■ **Material provided**
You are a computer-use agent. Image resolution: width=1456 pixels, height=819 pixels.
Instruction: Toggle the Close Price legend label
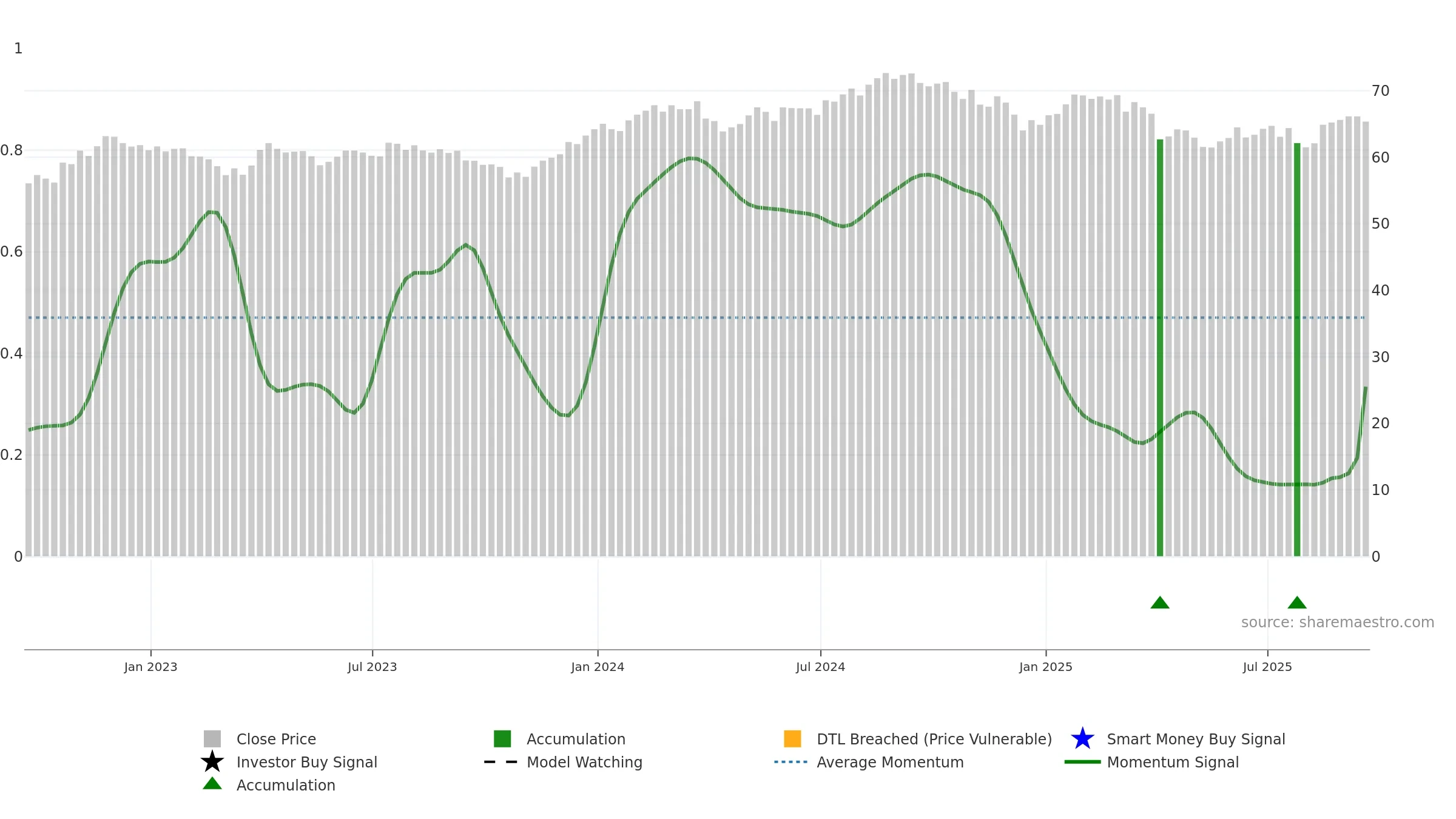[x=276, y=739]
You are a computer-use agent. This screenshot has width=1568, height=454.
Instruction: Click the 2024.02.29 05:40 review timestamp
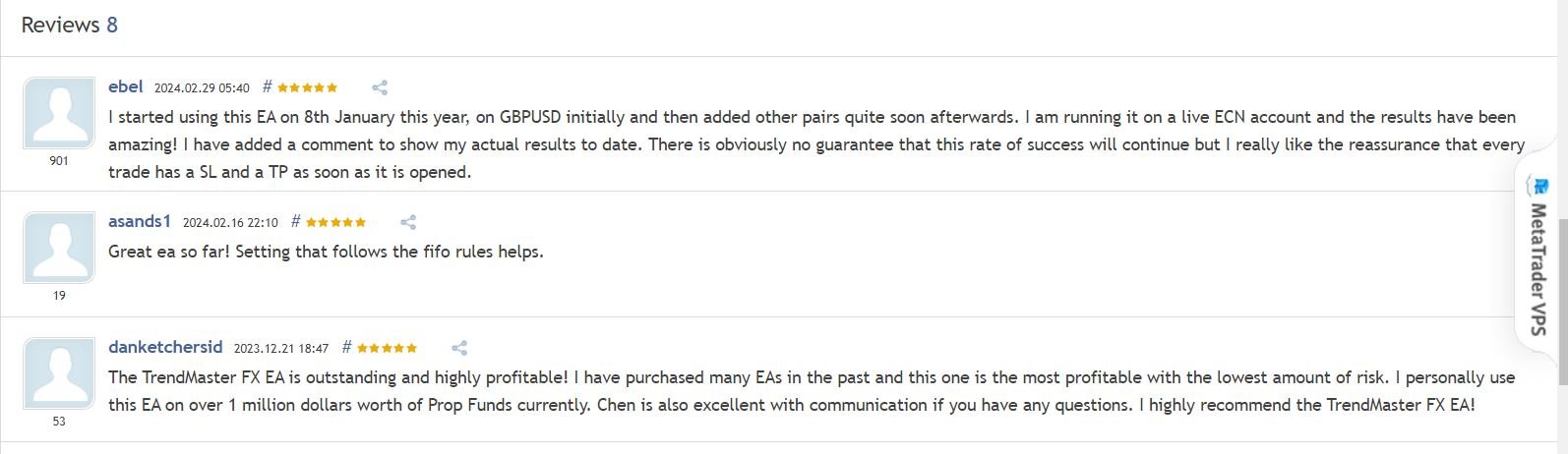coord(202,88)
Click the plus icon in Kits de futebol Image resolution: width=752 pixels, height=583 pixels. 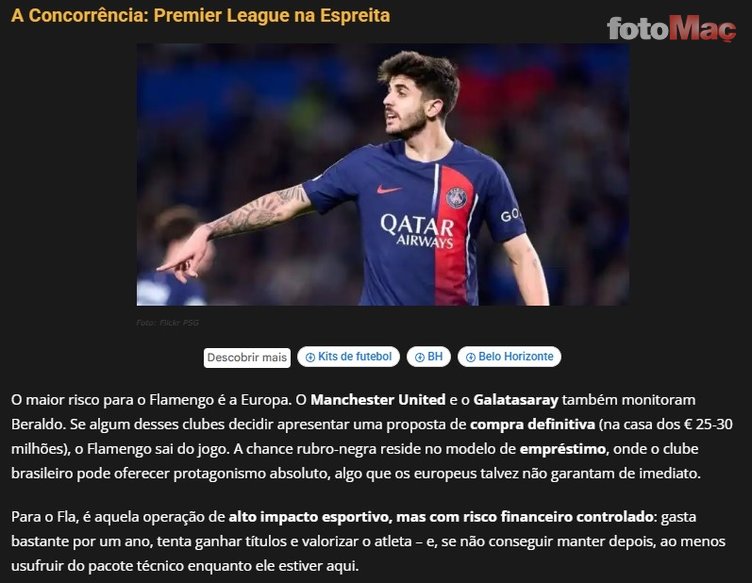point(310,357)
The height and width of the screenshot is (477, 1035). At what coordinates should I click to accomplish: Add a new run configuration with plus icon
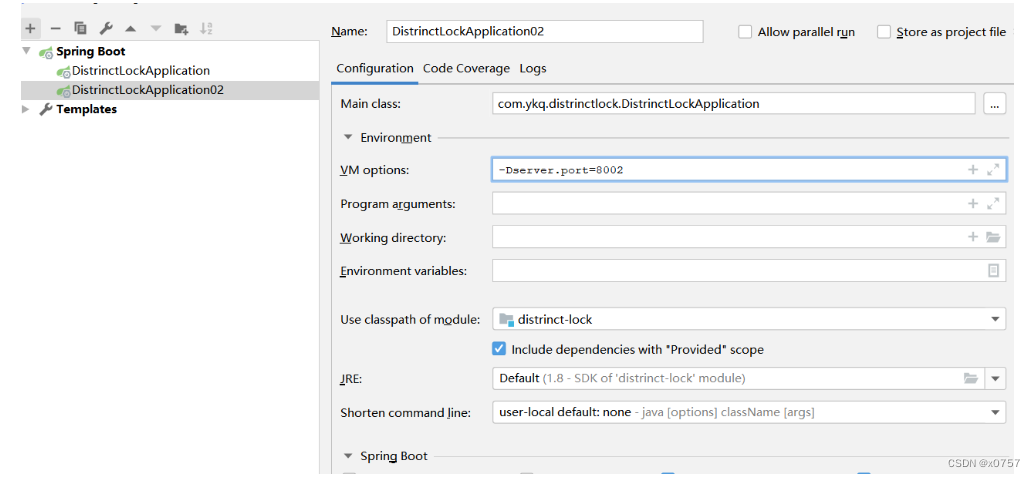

■ **Task prompt**
The answer should consist of every line above in which "computer" appears.

■ **Response to this task**
You are a computer-use agent. Image resolution: width=1456 pixels, height=819 pixels.
You are a computer-use agent. This screenshot has width=1568, height=454.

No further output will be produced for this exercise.